## Task statement
Please copy out each of the following rows word for word, leaving nothing out.

## Data section
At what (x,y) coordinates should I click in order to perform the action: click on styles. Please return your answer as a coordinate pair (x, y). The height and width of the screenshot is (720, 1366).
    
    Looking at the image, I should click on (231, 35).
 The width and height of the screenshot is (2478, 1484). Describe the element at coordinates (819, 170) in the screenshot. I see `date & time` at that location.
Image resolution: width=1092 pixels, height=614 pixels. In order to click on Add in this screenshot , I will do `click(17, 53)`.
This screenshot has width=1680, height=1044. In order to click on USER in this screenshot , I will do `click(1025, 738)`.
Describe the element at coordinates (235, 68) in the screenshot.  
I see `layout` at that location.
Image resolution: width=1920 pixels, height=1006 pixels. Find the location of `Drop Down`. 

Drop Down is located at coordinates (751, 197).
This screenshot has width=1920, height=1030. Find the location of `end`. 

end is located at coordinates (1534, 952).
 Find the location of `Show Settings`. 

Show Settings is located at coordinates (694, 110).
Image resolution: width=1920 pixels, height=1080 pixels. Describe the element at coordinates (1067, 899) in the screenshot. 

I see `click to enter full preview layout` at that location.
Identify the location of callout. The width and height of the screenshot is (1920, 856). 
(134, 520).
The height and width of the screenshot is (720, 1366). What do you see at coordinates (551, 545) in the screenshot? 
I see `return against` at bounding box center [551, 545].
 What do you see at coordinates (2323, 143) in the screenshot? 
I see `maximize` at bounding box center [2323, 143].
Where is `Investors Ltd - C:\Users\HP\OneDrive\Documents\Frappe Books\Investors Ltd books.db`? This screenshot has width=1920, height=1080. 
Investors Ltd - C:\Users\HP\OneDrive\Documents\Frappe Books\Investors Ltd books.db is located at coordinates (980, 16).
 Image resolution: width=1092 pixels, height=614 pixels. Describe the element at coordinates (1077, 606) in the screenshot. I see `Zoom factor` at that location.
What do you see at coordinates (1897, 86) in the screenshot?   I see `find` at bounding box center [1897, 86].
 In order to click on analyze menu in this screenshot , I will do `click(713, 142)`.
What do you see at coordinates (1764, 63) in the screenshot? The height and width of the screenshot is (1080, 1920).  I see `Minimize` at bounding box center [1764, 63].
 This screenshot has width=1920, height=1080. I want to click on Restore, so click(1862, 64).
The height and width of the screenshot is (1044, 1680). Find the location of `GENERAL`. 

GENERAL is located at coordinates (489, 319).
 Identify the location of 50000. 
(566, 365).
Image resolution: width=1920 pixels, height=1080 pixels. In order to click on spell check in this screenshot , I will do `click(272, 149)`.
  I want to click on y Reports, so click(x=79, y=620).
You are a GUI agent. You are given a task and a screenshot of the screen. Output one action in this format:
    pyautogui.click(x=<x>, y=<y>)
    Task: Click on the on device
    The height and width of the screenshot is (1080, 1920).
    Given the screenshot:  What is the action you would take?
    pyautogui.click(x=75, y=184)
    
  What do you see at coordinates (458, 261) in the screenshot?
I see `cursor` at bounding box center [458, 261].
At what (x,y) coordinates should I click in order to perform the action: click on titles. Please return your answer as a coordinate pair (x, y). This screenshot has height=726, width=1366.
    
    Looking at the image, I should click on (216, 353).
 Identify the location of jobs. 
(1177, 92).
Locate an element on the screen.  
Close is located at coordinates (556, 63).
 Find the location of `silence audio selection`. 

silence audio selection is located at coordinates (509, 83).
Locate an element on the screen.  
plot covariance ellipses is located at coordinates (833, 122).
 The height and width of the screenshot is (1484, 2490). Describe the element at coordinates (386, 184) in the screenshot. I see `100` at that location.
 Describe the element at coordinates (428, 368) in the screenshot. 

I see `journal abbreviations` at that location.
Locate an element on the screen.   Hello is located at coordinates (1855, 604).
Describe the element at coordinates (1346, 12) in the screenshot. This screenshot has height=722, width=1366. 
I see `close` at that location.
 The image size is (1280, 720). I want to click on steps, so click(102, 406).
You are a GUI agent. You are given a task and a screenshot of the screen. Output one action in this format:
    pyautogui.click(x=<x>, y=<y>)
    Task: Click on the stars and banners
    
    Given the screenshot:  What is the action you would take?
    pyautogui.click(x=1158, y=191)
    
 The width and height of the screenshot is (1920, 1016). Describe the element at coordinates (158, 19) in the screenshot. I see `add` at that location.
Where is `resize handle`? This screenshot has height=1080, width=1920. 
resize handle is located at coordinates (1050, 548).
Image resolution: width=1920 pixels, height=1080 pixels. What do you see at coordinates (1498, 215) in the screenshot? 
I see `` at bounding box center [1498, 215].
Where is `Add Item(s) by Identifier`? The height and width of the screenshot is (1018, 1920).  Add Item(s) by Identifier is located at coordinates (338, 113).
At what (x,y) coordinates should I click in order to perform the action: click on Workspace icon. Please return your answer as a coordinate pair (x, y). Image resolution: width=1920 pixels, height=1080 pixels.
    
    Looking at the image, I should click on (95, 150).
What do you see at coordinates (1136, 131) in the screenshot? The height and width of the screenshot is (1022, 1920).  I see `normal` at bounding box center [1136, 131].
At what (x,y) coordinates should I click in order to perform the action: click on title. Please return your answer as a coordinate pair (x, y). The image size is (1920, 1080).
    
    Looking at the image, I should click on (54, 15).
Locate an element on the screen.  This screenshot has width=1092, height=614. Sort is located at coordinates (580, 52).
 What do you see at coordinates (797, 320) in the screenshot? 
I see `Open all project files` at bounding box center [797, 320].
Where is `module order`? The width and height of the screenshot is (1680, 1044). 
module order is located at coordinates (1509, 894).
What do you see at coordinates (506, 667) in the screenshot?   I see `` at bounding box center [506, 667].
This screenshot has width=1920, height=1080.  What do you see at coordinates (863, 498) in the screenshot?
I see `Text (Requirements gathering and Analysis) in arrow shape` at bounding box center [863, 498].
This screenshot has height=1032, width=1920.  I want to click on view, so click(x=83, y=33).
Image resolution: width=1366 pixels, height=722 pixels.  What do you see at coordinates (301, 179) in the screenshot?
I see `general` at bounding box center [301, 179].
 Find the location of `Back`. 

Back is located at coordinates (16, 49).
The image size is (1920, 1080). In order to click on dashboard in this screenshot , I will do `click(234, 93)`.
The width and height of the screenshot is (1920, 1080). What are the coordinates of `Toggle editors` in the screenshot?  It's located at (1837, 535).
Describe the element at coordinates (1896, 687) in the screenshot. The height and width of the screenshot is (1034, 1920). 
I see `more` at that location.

## Result of this exercise
At what (x,y) coordinates should I click in order to perform the action: click on styles. Please return your answer as a coordinate pair (x, y). The height and width of the screenshot is (720, 1366).
    
    Looking at the image, I should click on (231, 35).
 The width and height of the screenshot is (2478, 1484). Describe the element at coordinates (819, 170) in the screenshot. I see `date & time` at that location.
Image resolution: width=1092 pixels, height=614 pixels. In order to click on Add in this screenshot , I will do `click(17, 53)`.
This screenshot has width=1680, height=1044. In order to click on USER in this screenshot , I will do `click(1025, 738)`.
Describe the element at coordinates (235, 68) in the screenshot.  
I see `layout` at that location.
Image resolution: width=1920 pixels, height=1006 pixels. Find the location of `Drop Down`. 

Drop Down is located at coordinates (751, 197).
This screenshot has width=1920, height=1030. Find the location of `end`. 

end is located at coordinates (1534, 952).
 Find the location of `Show Settings`. 

Show Settings is located at coordinates (694, 110).
Image resolution: width=1920 pixels, height=1080 pixels. Describe the element at coordinates (1067, 899) in the screenshot. 

I see `click to enter full preview layout` at that location.
Identify the location of callout. The width and height of the screenshot is (1920, 856). 
(134, 520).
The height and width of the screenshot is (720, 1366). What do you see at coordinates (551, 545) in the screenshot? 
I see `return against` at bounding box center [551, 545].
 What do you see at coordinates (2323, 143) in the screenshot? 
I see `maximize` at bounding box center [2323, 143].
Where is `Investors Ltd - C:\Users\HP\OneDrive\Documents\Frappe Books\Investors Ltd books.db`? This screenshot has width=1920, height=1080. 
Investors Ltd - C:\Users\HP\OneDrive\Documents\Frappe Books\Investors Ltd books.db is located at coordinates (980, 16).
 Image resolution: width=1092 pixels, height=614 pixels. Describe the element at coordinates (1077, 606) in the screenshot. I see `Zoom factor` at that location.
What do you see at coordinates (1897, 86) in the screenshot?   I see `find` at bounding box center [1897, 86].
 In order to click on analyze menu in this screenshot , I will do `click(713, 142)`.
What do you see at coordinates (1764, 63) in the screenshot? The height and width of the screenshot is (1080, 1920).  I see `Minimize` at bounding box center [1764, 63].
 This screenshot has width=1920, height=1080. I want to click on Restore, so click(1862, 64).
The height and width of the screenshot is (1044, 1680). Find the location of `GENERAL`. 

GENERAL is located at coordinates (489, 319).
 Identify the location of 50000. 
(566, 365).
Image resolution: width=1920 pixels, height=1080 pixels. In order to click on spell check in this screenshot , I will do `click(272, 149)`.
  I want to click on y Reports, so click(x=79, y=620).
You are a GUI agent. You are given a task and a screenshot of the screen. Output one action in this format:
    pyautogui.click(x=<x>, y=<y>)
    Task: Click on the on device
    The height and width of the screenshot is (1080, 1920).
    Given the screenshot:  What is the action you would take?
    pyautogui.click(x=75, y=184)
    
  What do you see at coordinates (458, 261) in the screenshot?
I see `cursor` at bounding box center [458, 261].
At what (x,y) coordinates should I click in order to perform the action: click on titles. Please return your answer as a coordinate pair (x, y). This screenshot has height=726, width=1366.
    
    Looking at the image, I should click on (216, 353).
 Identify the location of jobs. 
(1177, 92).
Locate an element on the screen.  
Close is located at coordinates (556, 63).
 Find the location of `silence audio selection`. 

silence audio selection is located at coordinates (509, 83).
Locate an element on the screen.  
plot covariance ellipses is located at coordinates (833, 122).
 The height and width of the screenshot is (1484, 2490). Describe the element at coordinates (386, 184) in the screenshot. I see `100` at that location.
 Describe the element at coordinates (428, 368) in the screenshot. 

I see `journal abbreviations` at that location.
Locate an element on the screen.   Hello is located at coordinates (1855, 604).
Describe the element at coordinates (1346, 12) in the screenshot. This screenshot has height=722, width=1366. 
I see `close` at that location.
 The image size is (1280, 720). I want to click on steps, so click(102, 406).
You are a GUI agent. You are given a task and a screenshot of the screen. Output one action in this format:
    pyautogui.click(x=<x>, y=<y>)
    Task: Click on the stars and banners
    
    Given the screenshot:  What is the action you would take?
    pyautogui.click(x=1158, y=191)
    
 The width and height of the screenshot is (1920, 1016). Describe the element at coordinates (158, 19) in the screenshot. I see `add` at that location.
Where is `resize handle`? This screenshot has height=1080, width=1920. 
resize handle is located at coordinates (1050, 548).
Image resolution: width=1920 pixels, height=1080 pixels. What do you see at coordinates (1498, 215) in the screenshot? 
I see `` at bounding box center [1498, 215].
Where is `Add Item(s) by Identifier`? The height and width of the screenshot is (1018, 1920).  Add Item(s) by Identifier is located at coordinates (338, 113).
At what (x,y) coordinates should I click in order to perform the action: click on Workspace icon. Please return your answer as a coordinate pair (x, y). Image resolution: width=1920 pixels, height=1080 pixels.
    
    Looking at the image, I should click on (95, 150).
What do you see at coordinates (1136, 131) in the screenshot? The height and width of the screenshot is (1022, 1920).  I see `normal` at bounding box center [1136, 131].
At what (x,y) coordinates should I click in order to perform the action: click on title. Please return your answer as a coordinate pair (x, y). The image size is (1920, 1080).
    
    Looking at the image, I should click on (54, 15).
Locate an element on the screen.  This screenshot has width=1092, height=614. Sort is located at coordinates (580, 52).
 What do you see at coordinates (797, 320) in the screenshot? 
I see `Open all project files` at bounding box center [797, 320].
Where is `module order`? The width and height of the screenshot is (1680, 1044). 
module order is located at coordinates (1509, 894).
What do you see at coordinates (506, 667) in the screenshot?   I see `` at bounding box center [506, 667].
This screenshot has width=1920, height=1080.  What do you see at coordinates (863, 498) in the screenshot?
I see `Text (Requirements gathering and Analysis) in arrow shape` at bounding box center [863, 498].
This screenshot has height=1032, width=1920.  I want to click on view, so click(x=83, y=33).
Image resolution: width=1366 pixels, height=722 pixels.  What do you see at coordinates (301, 179) in the screenshot?
I see `general` at bounding box center [301, 179].
 Find the location of `Back`. 

Back is located at coordinates (16, 49).
The image size is (1920, 1080). In order to click on dashboard in this screenshot , I will do `click(234, 93)`.
The width and height of the screenshot is (1920, 1080). What are the coordinates of `Toggle editors` in the screenshot?  It's located at (1837, 535).
Describe the element at coordinates (1896, 687) in the screenshot. The height and width of the screenshot is (1034, 1920). 
I see `more` at that location.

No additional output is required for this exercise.